Ghost Stations
Ghost Stations
By Keir Graff
Time Out Chicago, October 25, 2007
(Illustration by Blair Kelly)
The baby had been her husband’s idea. She had known she wasn’t ready, but because he owned the condo and had the job and she had dropped out of school with no further ideas, she went along with it.
It wasn’t that she didn’t love the baby: It was sweet and pink and squeezed her fingers with surprising strength. It rarely cried. But she was only 26. Her friends kept her on their e-mail lists, inviting her to concerts and parties that she could never attend.
Her husband had offered to get a nanny. They were rich; they could afford it. But she always refused. She didn’t think she was a very good mother, but she had too much pride to give the job to someone else. So she spent her days with the baby, studying it. The baby studied her back.
They lived in a penthouse overlooking Lincoln Park. The building was old and the walls were so thick that more noise came in through the windows than traveled from room to room. She heard buses groaning on Stockton Drive. She heard lions roaring in the zoo. But sometimes, as she rushed into the nursery, she wondered how long the baby had been crying.
Her husband’s job meant that he was often traveling. This month he was in Dubai, something to do with an investors’ group and a Montana-themed hotel. She could never remember what he had said the time difference was. But he often turned his cell phone off anyway. Sometimes he called her back.

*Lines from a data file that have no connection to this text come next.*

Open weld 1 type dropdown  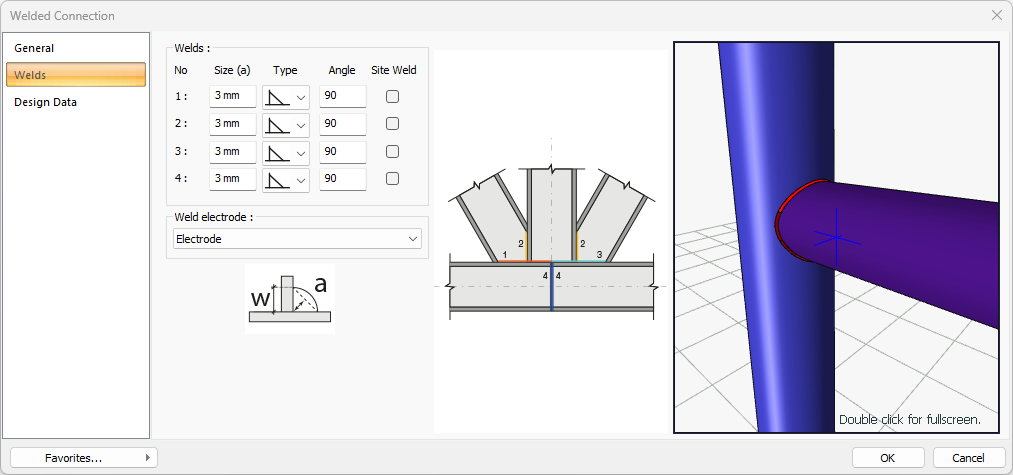click(x=286, y=97)
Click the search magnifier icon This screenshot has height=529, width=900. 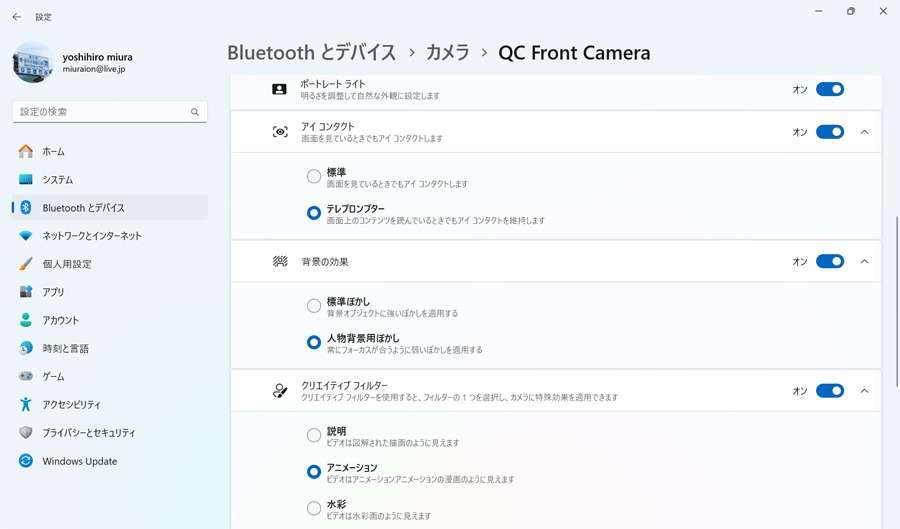195,112
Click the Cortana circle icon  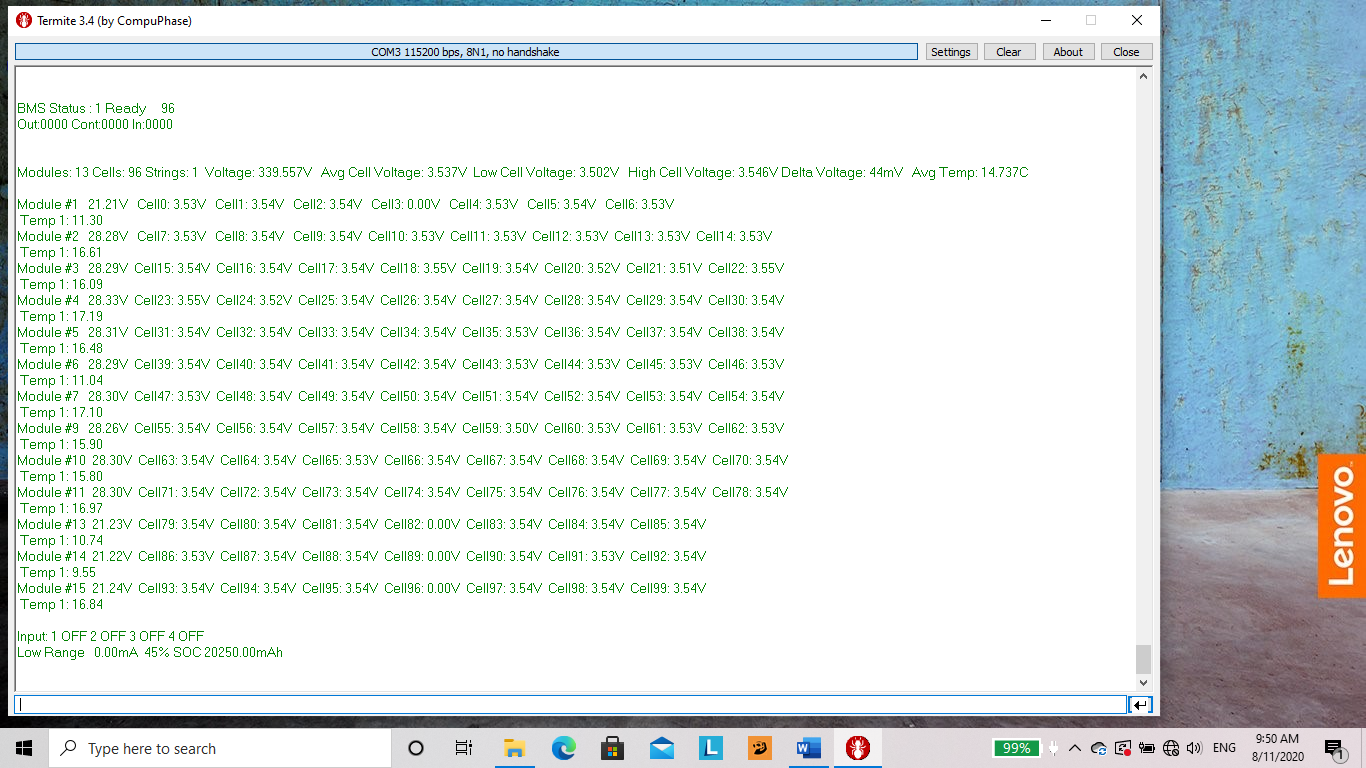[416, 748]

The baby shower had been held only weeks before the baby was born. It was large and lavish. There had been a presidential candidate there, a friend of her husband’s who she hadn’t heard of. Shopping bags full of unopened gifts still lined the wall of the fourth bedroom. When she needed something, she dug through the bags and often found it: a burp rag, a bib, a pacifier. On one trip she found a baby monitor sealed in a gleaming plastic clamshell.
She cut the package open and plugged in the base unit next to the baby’s crib. She carried the receiver into the living room and turned it on. Static. She looked and saw that there were two channels. She changed the channel and heard her baby’s breathing, loud, as if they were in the room together.
She turned up the TV and sat back on the couch. A little while later the baby cried, its loud wail distorted, a row of LEDs going off like runway lights. She turned down the volume and went into the nursery.
At night the baby monitor kept her company, a single green LED letting her know it was working. She breathed in unison with her baby. She wondered why hearing the baby made her feel better than holding it. Then she drifted off to sleep.